• _WHAT YOU SHOULD DO_
Copy the passage of the electrolyzer cost talk below that runs between "The solid oxide mechanical" and "or the other.", inclusive, and rename "PFDs" as "process flow diagrams" in that passage.

• _SUPPLIED TEXT_
● ● ● ● ●

The big assumption there is that the stacks are the same at distributed and central sites; there’s just more stacks at the central site. So, you can actually produce stacks for the entire hydrogen economy of electrolyzers, PEM electrolyzers, that are equivalent and thus get more benefits for economies of scale. Using the same data sources, we were also able to identify from low manufacturing rate costs the upper bounds of our errors, and from our predictive models, potential lower bounds for the error in the stack prices. Now the error bars might look a little extreme here, but I will tell you right off that this is just one component of the total capital cost. That’s just one component of the H2A cost for hydrogen. And you’ll see later on in some of the sensitivity analysis, this is not the most significant cost driver that we’ll see. So, these error bars in here don’t throw off the hydrogen price prediction too much.

We carried out the solid oxide stack price in a similar fashion. Here the stack prices were a little lower for production. The Current case stack price had a nominal value of 20 cents per centimeter squared in our baseline and 15 cents per centimeter squared. The error bars here might even look a little larger than in the PEM case. But actually, they’re even less of―the stack price has even less of an impact given that the capital cost of the larger and more complex solid oxide system dominates a lot of the capital cost’s influence on the total hydrogen price.

The PEM mechanical BoP cost, this is that module we were talking about, is shown here on the right. This is actually the cost for the Current Distributed case. As we built up our process flow diagram that you saw earlier we developed this bill of materials as well and through a number of sources such as quotes, our own economic models, and our history collecting data on various components for systems like this we were able to build up a cost model, come up with a total, apply some markups and contingencies, and develop a reasonable approximation of what we expect a system to cost for a Distributed case. When you’re making several hundred of these, we can also apply some discounts to the individual components for buying multiple units and running at economies of scale. As I mentioned before there are actually different sizes of this module for the distributed, central, distributed and central sizes, so that we have these scaled in different locations to account for the flow rate. I just am not showing them all here because it would just be table after table of numbers. But the data will also all be in the published H2A cases that you can find online.

The solid oxide mechanical BoP costs were done in a very similar fashion. In fact, we used the same discount rates when we could. We were still using total electrolyzer production rate of 700 megawatts per year. And we have both a Current and a Future case here. You’ll see some zeros in here. This describes changes in the systems. You can refer to the PFDs that were shown earlier to show which systems were not or which components were not in each system. But that’s why there are zeros there so you can see the cost difference and cost savings of removing certain components from one system or the other.

● ● ● ● ●

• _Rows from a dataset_
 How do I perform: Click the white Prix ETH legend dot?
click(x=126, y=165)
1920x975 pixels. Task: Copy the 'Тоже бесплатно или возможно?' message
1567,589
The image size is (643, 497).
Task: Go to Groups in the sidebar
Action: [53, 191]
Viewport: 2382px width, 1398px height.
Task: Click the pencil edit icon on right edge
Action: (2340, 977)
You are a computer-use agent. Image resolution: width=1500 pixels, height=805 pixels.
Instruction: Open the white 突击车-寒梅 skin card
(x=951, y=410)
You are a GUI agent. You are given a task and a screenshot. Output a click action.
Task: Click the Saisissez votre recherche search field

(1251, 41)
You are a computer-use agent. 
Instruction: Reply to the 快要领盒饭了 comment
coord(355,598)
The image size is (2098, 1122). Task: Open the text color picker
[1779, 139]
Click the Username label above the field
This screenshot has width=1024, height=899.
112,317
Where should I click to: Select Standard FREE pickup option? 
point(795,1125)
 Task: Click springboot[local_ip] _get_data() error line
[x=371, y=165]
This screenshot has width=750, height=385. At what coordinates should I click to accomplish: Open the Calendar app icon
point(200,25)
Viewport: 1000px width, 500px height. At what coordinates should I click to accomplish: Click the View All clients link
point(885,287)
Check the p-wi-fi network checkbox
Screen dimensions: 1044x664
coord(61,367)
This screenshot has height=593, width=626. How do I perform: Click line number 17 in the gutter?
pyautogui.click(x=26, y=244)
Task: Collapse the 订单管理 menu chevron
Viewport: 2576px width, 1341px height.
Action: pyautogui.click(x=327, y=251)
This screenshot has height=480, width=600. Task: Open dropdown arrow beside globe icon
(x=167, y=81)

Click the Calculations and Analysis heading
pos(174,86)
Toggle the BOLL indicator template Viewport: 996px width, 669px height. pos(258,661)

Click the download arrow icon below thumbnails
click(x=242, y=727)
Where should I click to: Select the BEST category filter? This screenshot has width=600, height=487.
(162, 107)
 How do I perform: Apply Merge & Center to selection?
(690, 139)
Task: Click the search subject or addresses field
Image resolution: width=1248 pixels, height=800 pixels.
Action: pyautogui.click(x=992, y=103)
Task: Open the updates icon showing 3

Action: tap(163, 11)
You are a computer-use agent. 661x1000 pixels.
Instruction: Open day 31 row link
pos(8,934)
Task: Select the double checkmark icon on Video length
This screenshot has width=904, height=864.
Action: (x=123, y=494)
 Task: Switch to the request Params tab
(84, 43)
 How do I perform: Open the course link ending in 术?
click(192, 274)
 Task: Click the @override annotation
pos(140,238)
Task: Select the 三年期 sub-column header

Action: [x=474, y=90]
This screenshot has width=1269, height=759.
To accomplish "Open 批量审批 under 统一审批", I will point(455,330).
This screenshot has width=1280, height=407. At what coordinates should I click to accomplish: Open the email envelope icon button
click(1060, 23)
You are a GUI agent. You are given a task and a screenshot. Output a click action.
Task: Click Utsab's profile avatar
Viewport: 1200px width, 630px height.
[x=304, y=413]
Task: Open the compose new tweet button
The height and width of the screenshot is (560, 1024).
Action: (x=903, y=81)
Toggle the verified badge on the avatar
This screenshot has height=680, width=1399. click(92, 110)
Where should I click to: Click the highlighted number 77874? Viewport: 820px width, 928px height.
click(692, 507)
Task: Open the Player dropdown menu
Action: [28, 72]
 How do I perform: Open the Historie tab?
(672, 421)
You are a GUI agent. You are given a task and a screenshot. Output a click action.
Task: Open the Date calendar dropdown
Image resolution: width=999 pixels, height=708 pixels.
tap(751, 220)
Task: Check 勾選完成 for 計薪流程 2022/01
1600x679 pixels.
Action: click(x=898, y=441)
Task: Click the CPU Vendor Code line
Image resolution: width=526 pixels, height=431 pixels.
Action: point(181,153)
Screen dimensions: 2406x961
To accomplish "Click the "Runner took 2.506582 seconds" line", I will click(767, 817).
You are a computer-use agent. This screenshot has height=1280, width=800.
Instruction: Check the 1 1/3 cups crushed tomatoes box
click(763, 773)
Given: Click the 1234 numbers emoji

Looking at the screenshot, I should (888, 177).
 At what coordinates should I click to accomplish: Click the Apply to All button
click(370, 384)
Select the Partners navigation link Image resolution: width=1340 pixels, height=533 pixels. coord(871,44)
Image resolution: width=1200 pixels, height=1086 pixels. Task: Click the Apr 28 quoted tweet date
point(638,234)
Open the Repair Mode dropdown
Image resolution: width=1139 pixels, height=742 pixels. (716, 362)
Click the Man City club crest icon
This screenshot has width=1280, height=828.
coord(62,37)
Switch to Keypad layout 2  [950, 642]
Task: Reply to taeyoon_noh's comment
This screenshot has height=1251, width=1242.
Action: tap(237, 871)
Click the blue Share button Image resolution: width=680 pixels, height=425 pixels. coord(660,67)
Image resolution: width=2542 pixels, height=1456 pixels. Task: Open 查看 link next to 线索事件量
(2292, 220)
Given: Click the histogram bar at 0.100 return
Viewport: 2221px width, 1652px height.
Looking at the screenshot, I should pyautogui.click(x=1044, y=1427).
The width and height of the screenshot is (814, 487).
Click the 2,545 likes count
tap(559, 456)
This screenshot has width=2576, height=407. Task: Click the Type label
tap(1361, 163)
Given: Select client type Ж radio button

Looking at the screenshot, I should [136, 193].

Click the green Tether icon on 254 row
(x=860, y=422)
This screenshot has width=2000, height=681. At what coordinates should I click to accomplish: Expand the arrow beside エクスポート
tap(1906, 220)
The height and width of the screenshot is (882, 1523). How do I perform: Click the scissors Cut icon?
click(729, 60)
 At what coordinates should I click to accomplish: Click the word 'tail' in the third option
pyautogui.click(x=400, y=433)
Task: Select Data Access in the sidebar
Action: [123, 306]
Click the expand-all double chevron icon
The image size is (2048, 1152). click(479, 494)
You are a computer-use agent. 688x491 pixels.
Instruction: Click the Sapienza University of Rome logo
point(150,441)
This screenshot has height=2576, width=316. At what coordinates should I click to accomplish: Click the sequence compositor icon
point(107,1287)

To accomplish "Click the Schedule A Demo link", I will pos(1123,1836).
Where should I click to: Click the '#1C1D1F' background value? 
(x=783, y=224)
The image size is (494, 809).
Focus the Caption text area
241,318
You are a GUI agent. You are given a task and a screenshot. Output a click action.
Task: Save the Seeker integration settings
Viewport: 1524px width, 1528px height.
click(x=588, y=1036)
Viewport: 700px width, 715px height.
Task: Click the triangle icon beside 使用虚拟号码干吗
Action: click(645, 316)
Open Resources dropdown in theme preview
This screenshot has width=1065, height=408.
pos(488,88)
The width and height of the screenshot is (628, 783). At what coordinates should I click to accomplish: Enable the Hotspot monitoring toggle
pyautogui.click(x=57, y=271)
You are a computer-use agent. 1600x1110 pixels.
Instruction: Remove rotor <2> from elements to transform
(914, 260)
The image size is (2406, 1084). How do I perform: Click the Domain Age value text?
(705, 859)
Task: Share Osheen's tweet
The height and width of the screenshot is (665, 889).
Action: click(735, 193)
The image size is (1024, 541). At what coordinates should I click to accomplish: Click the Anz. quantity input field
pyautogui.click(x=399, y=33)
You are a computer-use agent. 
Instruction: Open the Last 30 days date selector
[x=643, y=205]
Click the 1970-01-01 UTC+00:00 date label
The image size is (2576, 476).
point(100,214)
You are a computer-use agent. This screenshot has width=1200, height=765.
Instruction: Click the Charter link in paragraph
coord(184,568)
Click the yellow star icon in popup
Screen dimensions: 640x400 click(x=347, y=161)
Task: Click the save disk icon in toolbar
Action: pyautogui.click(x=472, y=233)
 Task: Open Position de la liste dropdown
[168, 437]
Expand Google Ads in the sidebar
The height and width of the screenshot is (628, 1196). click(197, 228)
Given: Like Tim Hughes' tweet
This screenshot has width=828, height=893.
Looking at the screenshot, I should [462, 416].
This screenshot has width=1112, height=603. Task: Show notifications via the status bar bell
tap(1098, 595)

● ● ● ● ●

• _TASK SOLUTION_
The solid oxide mechanical BoP costs were done in a very similar fashion. In fact, we used the same discount rates when we could. We were still using total electrolyzer production rate of 700 megawatts per year. And we have both a Current and a Future case here. You’ll see some zeros in here. This describes changes in the systems. You can refer to the process flow diagrams that were shown earlier to show which systems were not or which components were not in each system. But that’s why there are zeros there so you can see the cost difference and cost savings of removing certain components from one system or the other.